Your goal: Check each line of the data below for the string "date", then state how many have it and nothing else.

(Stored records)
****************

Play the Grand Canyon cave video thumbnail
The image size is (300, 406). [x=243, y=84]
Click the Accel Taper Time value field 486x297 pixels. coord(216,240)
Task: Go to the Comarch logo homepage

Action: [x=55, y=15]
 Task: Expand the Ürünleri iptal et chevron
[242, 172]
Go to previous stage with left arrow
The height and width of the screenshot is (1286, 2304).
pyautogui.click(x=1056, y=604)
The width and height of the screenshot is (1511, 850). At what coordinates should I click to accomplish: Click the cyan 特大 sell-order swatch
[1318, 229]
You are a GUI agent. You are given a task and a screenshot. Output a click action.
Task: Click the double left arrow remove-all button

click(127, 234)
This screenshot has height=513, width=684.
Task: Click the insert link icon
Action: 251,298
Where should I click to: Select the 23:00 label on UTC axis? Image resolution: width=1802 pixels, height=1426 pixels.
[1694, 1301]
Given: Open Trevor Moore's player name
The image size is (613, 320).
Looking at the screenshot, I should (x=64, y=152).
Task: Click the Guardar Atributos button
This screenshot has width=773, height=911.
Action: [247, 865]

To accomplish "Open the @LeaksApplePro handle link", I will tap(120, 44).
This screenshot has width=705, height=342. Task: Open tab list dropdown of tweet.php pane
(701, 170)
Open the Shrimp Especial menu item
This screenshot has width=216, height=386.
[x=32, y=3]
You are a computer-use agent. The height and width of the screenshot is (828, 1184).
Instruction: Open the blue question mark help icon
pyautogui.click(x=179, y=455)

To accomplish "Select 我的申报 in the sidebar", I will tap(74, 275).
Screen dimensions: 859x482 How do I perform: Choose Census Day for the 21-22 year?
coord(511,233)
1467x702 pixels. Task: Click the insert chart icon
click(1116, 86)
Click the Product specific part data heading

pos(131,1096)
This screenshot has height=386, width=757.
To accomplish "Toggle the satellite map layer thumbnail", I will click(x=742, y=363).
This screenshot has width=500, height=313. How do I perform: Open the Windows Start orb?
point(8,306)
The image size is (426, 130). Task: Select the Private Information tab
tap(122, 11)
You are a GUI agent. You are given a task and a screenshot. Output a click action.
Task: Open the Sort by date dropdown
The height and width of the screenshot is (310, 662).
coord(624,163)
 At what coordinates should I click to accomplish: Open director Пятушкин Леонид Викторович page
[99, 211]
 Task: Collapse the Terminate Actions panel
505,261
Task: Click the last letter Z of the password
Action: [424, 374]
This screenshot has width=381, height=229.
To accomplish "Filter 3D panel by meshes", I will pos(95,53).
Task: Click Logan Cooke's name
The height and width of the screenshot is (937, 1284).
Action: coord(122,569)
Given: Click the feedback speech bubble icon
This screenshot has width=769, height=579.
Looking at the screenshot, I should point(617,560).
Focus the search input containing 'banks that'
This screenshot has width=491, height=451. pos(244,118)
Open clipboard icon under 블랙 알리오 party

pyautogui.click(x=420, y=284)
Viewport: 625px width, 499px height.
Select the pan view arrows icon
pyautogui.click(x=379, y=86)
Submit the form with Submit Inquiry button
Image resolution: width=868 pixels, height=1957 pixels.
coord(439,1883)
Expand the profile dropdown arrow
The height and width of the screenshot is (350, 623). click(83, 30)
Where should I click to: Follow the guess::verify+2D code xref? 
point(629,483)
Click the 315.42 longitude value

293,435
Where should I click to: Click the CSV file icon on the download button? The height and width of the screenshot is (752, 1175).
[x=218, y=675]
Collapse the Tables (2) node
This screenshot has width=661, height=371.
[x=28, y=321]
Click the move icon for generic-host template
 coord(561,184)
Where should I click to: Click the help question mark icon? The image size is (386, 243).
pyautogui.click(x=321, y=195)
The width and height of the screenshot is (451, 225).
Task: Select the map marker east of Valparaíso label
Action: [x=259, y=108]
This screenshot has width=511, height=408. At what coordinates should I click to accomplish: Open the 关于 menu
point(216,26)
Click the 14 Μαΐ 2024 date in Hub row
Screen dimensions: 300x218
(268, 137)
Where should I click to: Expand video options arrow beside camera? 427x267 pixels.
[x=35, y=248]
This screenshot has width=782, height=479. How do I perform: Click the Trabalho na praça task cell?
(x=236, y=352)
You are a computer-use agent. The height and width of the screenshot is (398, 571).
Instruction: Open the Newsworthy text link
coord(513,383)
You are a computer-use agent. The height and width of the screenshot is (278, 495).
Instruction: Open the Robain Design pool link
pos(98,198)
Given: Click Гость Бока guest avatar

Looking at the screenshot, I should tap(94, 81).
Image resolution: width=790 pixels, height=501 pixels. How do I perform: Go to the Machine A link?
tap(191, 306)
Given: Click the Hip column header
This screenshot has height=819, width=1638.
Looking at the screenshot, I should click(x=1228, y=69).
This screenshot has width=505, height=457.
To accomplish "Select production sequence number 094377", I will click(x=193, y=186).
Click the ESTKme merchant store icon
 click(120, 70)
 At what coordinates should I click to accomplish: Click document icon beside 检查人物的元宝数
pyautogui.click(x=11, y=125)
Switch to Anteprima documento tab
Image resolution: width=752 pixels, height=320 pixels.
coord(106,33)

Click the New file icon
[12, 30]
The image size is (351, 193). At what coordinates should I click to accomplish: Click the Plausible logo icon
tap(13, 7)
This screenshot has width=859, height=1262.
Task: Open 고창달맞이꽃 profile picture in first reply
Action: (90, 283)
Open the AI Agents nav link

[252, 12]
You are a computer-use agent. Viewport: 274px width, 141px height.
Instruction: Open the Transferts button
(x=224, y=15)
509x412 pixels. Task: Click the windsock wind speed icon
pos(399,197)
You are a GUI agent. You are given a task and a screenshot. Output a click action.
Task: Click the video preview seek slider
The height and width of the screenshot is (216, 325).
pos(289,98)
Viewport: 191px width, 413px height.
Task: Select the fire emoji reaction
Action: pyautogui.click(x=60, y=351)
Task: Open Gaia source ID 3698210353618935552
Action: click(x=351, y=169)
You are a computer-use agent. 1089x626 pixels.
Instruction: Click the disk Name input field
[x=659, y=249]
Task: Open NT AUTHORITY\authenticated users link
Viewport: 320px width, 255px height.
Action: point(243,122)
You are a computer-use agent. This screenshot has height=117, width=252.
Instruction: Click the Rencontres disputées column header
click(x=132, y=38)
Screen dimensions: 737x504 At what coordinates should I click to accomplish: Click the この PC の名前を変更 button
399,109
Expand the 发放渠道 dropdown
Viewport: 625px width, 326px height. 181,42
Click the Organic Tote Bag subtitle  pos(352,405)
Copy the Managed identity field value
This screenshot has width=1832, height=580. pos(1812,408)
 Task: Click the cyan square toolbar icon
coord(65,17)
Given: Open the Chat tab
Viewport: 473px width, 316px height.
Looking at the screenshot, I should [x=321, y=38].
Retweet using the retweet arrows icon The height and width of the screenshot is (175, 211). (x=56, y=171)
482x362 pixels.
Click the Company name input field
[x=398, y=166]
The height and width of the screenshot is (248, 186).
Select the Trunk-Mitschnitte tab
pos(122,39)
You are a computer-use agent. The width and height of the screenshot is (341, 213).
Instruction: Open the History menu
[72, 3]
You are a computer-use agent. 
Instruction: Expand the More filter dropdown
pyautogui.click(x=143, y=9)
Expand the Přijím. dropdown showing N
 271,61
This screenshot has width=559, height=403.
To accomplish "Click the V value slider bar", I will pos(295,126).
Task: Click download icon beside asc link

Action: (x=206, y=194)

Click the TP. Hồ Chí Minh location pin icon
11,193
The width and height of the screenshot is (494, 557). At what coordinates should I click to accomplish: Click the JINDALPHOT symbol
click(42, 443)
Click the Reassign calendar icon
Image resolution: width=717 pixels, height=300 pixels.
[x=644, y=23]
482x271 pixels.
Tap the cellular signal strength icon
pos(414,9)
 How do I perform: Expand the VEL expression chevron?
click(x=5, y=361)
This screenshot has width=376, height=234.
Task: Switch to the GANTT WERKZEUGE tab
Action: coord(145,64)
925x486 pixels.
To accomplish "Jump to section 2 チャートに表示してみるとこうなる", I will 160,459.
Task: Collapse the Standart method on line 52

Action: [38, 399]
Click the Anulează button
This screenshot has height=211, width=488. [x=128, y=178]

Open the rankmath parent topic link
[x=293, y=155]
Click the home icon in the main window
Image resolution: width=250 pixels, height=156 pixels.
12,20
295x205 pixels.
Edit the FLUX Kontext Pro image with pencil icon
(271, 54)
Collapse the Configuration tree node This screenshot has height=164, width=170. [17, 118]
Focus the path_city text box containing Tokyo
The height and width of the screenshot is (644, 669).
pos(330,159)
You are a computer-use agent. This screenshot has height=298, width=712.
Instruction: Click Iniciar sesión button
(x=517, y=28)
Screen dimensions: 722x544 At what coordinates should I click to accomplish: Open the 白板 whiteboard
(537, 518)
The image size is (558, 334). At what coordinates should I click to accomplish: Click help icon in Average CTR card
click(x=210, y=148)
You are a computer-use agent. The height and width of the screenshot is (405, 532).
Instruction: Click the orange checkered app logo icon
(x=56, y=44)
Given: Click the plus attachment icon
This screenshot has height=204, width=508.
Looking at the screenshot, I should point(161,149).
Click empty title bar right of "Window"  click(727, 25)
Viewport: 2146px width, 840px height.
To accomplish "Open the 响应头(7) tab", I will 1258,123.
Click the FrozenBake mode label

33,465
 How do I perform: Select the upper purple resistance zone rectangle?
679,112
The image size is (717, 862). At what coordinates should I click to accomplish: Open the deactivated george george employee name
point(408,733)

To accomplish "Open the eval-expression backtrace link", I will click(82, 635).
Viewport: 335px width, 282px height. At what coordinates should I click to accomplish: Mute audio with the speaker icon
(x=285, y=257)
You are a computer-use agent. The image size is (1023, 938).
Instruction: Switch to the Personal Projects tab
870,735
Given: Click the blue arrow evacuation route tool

****************

Output: 2